This is so much fun. This post was inspired by Cory Richardson, an aspiring writer related to my husband, Tim. She lives in a very small town and is eager to learn about writing resources on the internet.
With so much available, a Google search can be daunting. So I’m listing some links as a starting point. The cool thing about having a few resources is using them as a springboard to even more good stuff.
Get the juices flowing with writing prompts, for example the 365 Creative Writing Prompts from ThinkWritten.
Since Cory wants to write science fiction, I Googled “science fiction writing prompts” which turned up several, including “58 Science Fiction Writing Prompts” from the blog of Mandy Wallace.
For plot development, I like Randy Ingermanson’s Snowflake Method.
Readers, can you help? Getting feedback on your writing is so important. My writing education has come mainly from the critique group Novel in Progress Austin. But I know now everyone has the luxury of a live group, and there are online groups and places online where you can find a reading buddy to exchange material with. I just don’t know where they are.
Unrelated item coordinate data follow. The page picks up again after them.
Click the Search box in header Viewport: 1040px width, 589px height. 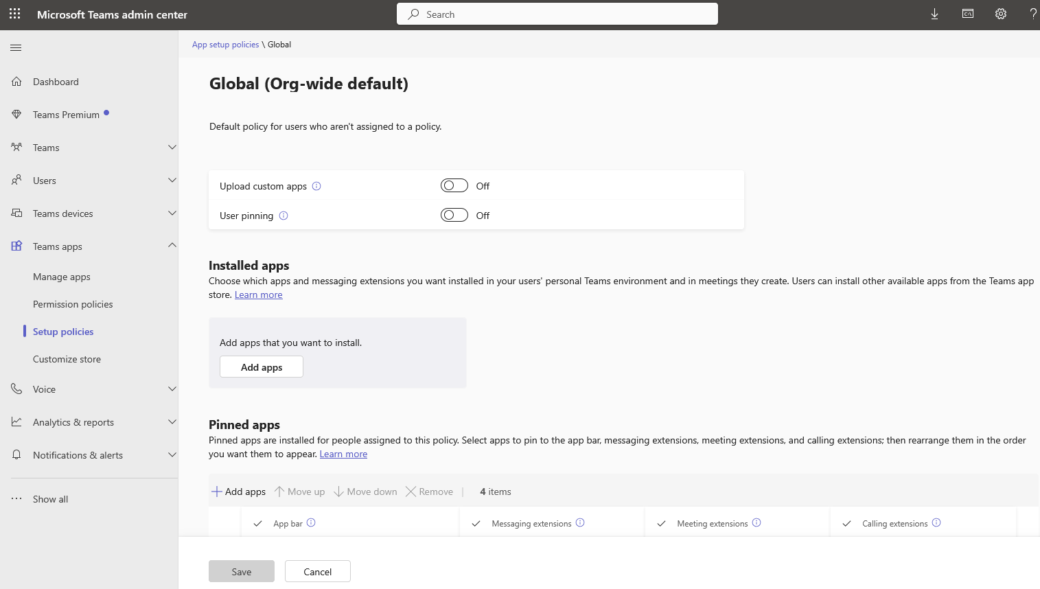[x=557, y=14]
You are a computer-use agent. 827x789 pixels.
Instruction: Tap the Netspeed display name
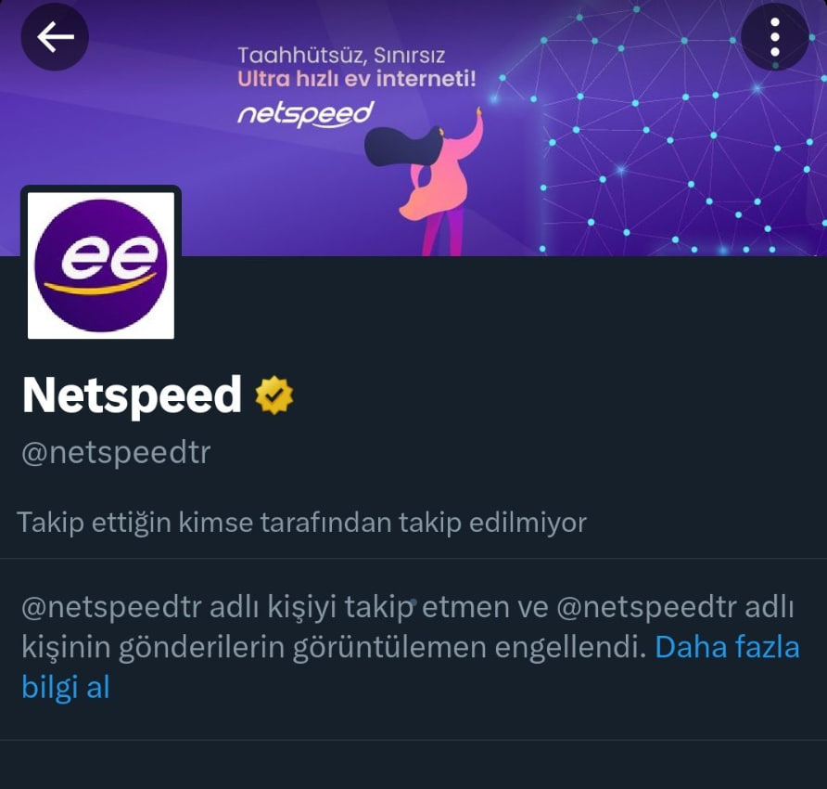point(132,395)
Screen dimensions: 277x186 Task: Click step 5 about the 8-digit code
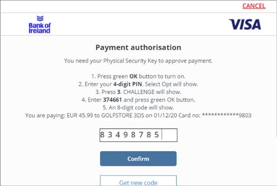coord(138,107)
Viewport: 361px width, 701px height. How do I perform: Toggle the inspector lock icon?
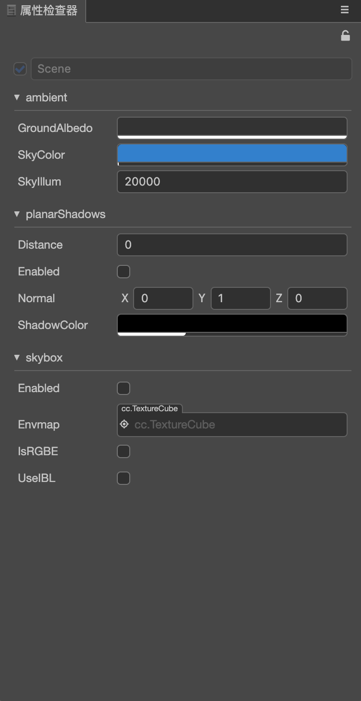tap(345, 36)
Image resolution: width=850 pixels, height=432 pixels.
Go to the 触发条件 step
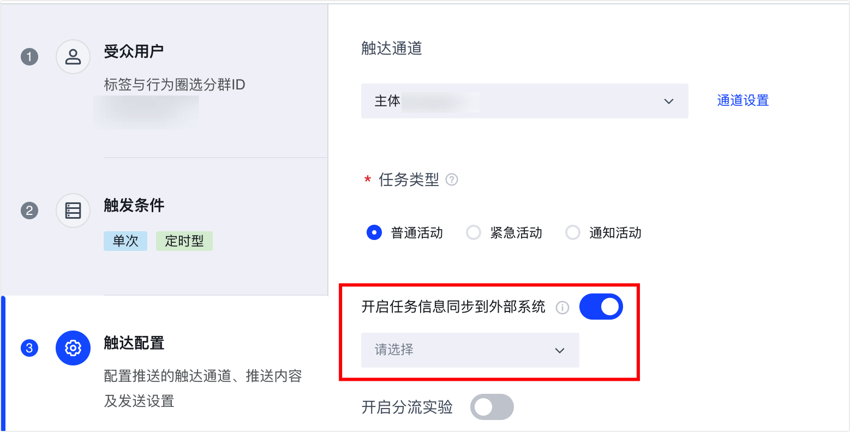point(134,206)
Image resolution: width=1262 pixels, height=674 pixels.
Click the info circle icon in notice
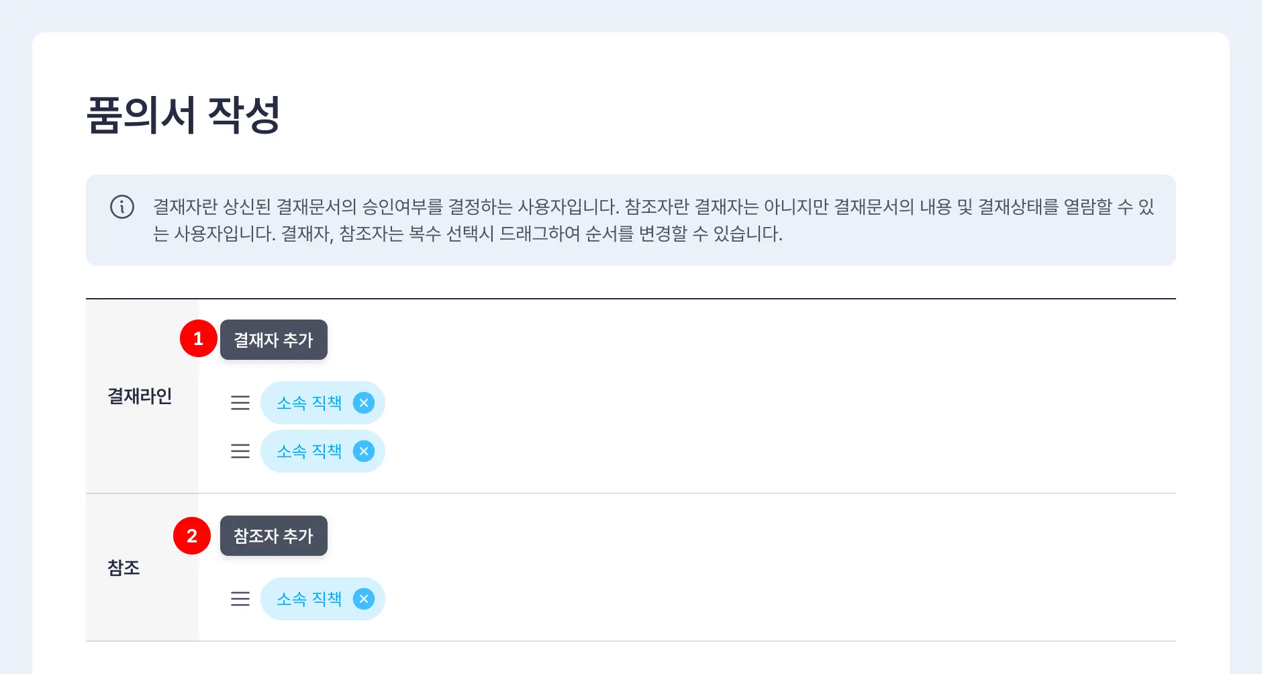122,207
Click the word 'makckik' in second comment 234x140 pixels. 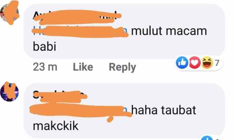pos(56,126)
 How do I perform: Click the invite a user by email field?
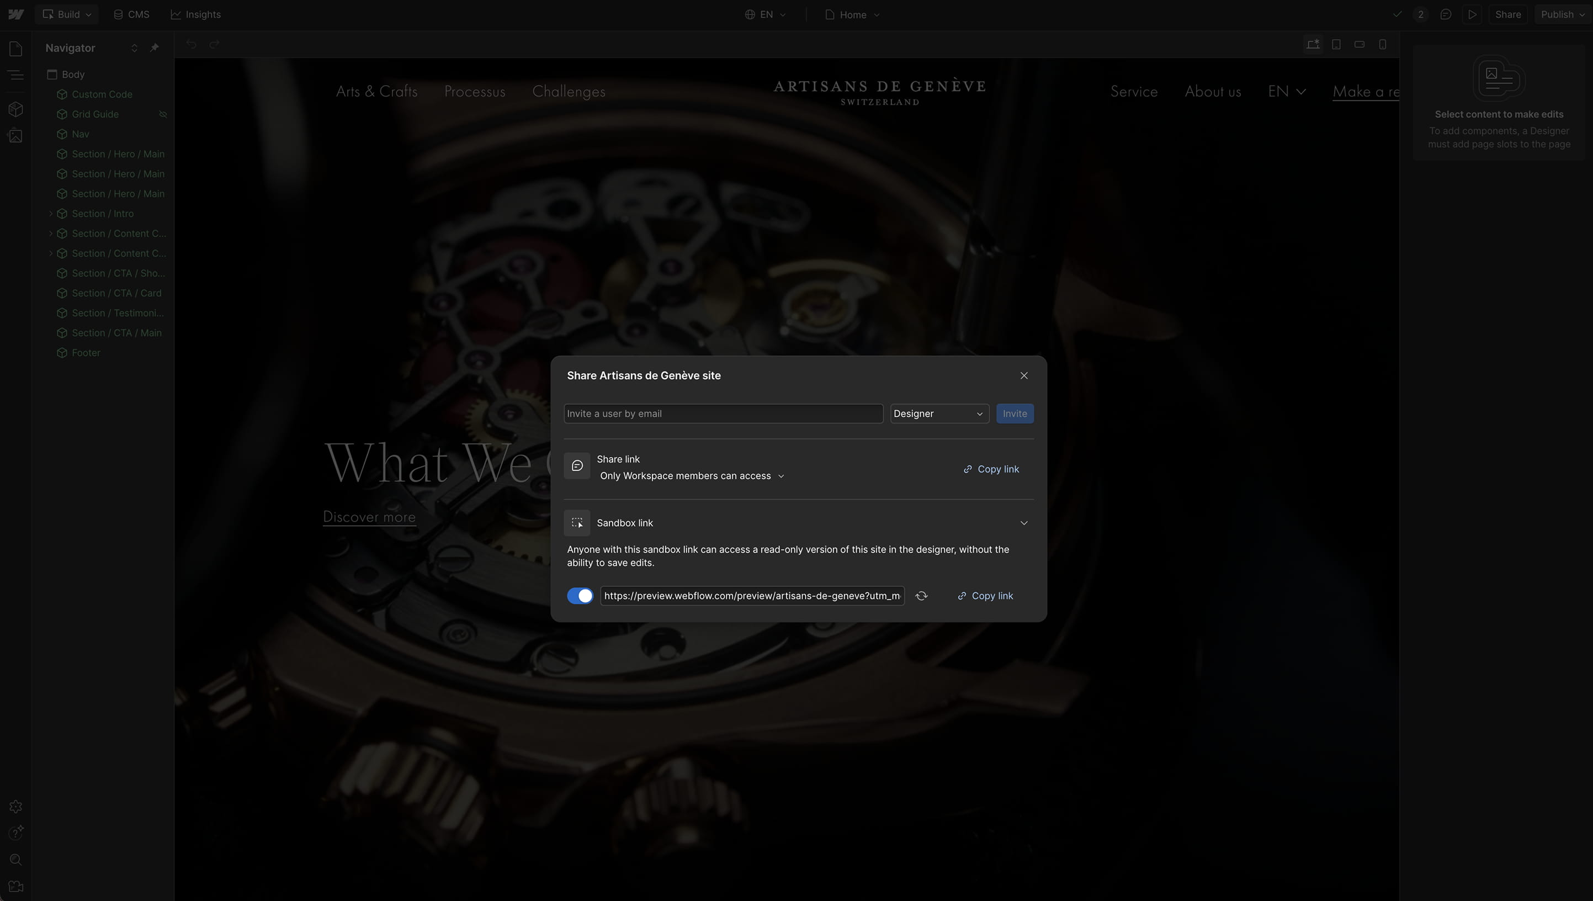(723, 413)
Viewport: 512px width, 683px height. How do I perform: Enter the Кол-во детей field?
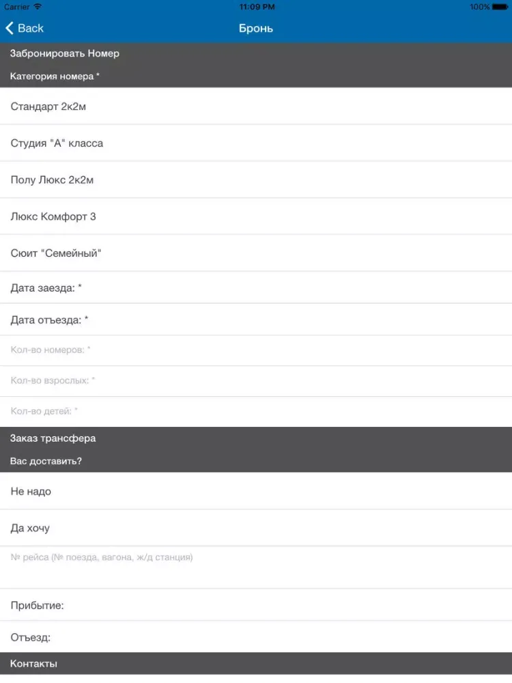click(x=256, y=412)
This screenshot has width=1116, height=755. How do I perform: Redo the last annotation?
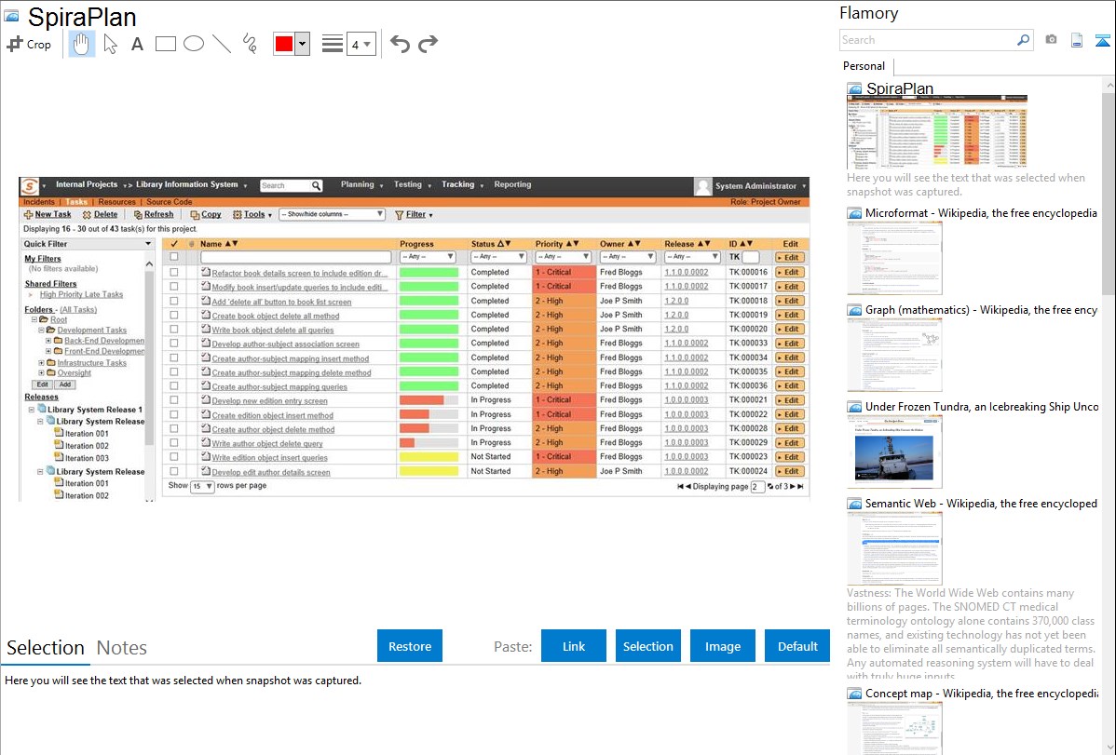tap(428, 44)
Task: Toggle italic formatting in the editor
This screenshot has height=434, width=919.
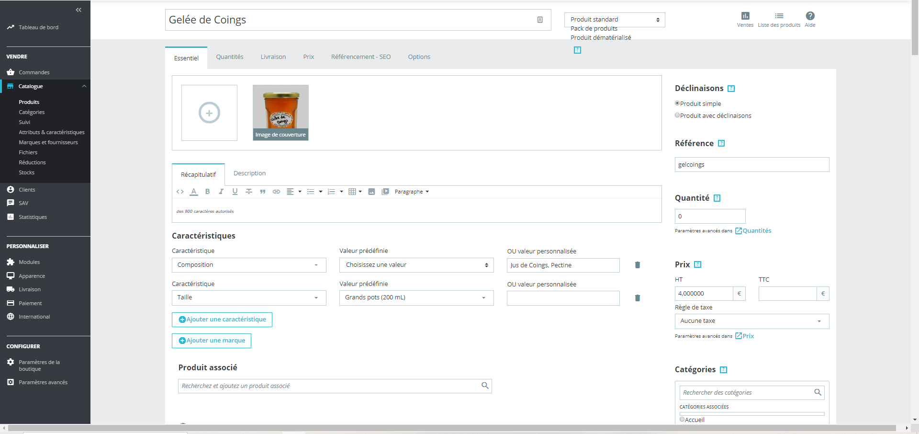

It’s almost time for NaNoWriMo. Join the nearly half a million people who will take the challenge to write a 50,000-word novel between November 1st to the 30th. I’ve never done it, but I know people who have, and it’s a great immersion experience. One reason I like the concept is that in order to write about 1,00 words per day, you have to allow yourself to write crap. And really, that’s what a first draft is and should be. It’s the time to let the creative juices flow and turn off the editing Nazi. And there’s help and camaraderie as you and others bounce off ideas in the interactive NaNoWriMo Forums, such as the Character Cafe and Worldbuilding.
There you have it for starters, Rory. Have fun.
I do not over-intellectualize the production process. I try to keep it simple. Tell the damned story.